--- START OF Extracted records ---

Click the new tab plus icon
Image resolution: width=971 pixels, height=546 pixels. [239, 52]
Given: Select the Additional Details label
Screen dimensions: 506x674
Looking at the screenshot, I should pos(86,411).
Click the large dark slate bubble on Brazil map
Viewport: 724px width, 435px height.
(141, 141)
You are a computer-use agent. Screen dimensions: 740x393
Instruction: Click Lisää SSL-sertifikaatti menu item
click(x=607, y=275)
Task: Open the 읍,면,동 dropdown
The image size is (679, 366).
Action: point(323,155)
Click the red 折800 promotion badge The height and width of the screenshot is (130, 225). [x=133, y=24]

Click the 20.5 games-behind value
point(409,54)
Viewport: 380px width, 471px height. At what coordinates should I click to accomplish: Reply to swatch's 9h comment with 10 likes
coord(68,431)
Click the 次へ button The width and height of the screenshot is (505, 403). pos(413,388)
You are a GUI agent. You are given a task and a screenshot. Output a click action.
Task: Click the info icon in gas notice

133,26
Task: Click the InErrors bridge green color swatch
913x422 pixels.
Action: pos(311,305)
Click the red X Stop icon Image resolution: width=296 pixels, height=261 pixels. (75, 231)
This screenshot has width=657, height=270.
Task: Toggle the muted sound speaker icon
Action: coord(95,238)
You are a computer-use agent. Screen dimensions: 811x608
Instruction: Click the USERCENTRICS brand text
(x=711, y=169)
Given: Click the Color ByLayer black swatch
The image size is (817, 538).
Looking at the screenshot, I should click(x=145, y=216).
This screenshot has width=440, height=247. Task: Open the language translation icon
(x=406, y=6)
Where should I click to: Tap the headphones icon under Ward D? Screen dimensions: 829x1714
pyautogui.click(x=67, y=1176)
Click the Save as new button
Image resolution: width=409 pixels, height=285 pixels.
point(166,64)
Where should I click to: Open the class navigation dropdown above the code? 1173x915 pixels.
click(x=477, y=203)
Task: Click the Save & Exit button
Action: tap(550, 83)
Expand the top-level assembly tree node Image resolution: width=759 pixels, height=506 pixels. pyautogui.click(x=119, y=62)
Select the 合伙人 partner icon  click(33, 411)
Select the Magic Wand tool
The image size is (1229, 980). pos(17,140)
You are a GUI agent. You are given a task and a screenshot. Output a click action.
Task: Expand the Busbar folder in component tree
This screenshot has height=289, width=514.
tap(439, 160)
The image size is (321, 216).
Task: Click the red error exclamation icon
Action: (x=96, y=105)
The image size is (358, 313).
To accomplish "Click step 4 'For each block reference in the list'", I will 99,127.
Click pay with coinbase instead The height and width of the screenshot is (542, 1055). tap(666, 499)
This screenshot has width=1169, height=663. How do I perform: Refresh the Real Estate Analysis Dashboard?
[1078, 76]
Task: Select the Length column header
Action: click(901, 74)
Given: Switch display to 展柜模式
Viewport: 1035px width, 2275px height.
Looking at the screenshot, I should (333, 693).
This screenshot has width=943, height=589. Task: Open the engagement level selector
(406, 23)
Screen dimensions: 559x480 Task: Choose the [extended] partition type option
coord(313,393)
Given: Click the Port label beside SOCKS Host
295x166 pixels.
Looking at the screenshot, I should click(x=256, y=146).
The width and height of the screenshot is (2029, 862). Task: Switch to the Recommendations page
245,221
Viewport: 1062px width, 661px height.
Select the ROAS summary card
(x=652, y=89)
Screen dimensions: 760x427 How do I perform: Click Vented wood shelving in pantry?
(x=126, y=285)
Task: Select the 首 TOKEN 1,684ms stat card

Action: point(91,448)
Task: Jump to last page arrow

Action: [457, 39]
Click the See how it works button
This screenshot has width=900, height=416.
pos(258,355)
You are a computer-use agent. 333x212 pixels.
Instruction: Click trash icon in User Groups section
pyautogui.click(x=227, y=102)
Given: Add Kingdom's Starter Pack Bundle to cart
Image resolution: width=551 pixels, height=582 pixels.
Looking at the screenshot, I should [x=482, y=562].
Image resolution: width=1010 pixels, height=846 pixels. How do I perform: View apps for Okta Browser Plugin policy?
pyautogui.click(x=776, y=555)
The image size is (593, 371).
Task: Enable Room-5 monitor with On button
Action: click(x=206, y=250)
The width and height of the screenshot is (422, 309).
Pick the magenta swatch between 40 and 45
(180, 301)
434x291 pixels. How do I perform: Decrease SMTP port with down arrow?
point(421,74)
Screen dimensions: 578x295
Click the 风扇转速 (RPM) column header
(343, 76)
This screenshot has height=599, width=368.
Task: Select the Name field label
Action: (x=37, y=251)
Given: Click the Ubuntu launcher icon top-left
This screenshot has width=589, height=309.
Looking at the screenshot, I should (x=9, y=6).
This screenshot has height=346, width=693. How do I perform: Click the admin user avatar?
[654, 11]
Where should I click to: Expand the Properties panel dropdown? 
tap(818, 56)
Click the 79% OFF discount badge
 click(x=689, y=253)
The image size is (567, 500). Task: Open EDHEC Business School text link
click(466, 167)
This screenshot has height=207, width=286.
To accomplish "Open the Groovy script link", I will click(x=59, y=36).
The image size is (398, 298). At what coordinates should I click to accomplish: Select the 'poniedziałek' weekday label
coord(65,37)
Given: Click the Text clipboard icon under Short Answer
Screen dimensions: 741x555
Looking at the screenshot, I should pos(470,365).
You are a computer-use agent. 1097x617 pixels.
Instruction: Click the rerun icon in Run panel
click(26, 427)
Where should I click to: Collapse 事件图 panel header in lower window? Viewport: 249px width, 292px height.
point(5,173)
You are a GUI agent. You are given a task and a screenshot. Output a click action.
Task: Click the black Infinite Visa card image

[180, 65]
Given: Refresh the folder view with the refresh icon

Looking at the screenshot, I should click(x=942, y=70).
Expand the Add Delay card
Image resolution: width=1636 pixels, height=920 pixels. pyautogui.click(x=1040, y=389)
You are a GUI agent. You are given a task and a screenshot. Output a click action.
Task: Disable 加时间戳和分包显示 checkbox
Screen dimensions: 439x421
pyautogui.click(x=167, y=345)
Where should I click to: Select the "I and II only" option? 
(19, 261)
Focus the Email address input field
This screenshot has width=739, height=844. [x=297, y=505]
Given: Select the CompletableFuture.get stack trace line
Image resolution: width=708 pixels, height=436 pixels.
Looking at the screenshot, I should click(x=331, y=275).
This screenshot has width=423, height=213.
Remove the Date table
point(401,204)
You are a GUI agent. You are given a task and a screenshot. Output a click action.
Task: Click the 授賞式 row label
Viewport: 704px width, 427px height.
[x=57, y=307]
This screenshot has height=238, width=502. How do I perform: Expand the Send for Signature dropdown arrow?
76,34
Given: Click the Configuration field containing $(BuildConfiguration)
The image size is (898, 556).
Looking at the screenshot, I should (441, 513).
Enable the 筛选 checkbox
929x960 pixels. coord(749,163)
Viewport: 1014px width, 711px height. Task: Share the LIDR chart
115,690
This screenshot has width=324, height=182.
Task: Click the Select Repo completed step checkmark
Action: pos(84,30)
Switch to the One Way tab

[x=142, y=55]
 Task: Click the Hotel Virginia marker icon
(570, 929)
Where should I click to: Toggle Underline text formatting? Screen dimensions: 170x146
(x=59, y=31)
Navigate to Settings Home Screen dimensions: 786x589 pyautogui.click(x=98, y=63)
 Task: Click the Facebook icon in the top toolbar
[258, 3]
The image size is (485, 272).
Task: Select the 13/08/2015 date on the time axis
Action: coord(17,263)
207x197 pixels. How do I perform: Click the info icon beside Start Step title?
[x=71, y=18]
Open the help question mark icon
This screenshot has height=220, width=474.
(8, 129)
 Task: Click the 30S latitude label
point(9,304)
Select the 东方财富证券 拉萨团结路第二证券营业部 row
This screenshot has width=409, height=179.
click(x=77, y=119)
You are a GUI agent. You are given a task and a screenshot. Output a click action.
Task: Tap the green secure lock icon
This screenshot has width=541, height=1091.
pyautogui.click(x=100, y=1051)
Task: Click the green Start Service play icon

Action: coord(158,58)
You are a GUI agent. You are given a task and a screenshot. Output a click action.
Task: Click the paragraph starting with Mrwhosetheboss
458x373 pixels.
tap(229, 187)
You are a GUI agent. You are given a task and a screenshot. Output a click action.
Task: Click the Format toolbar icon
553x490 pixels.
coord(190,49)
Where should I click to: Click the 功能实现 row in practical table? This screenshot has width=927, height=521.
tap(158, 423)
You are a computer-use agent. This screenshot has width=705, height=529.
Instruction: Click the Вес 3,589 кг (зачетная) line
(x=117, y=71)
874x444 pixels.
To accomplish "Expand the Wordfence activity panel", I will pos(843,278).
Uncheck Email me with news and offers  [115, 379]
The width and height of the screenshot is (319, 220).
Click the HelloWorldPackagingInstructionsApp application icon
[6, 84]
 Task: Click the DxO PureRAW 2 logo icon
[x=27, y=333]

--- END OF Extracted records ---

Substitute "Strikethrough" for "Underline" in the entries starting at the line that contains "Task: Click the Hotel Virginia marker icon" and ending at the line that contains "Action: coord(17,263)". Output only those lines, otherwise unchanged.

**Reply:**
 Task: Click the Hotel Virginia marker icon
(570, 929)
Where should I click to: Toggle Strikethrough text formatting? Screen dimensions: 170x146
(x=59, y=31)
Navigate to Settings Home Screen dimensions: 786x589 pyautogui.click(x=98, y=63)
 Task: Click the Facebook icon in the top toolbar
[258, 3]
The image size is (485, 272).
Task: Select the 13/08/2015 date on the time axis
Action: coord(17,263)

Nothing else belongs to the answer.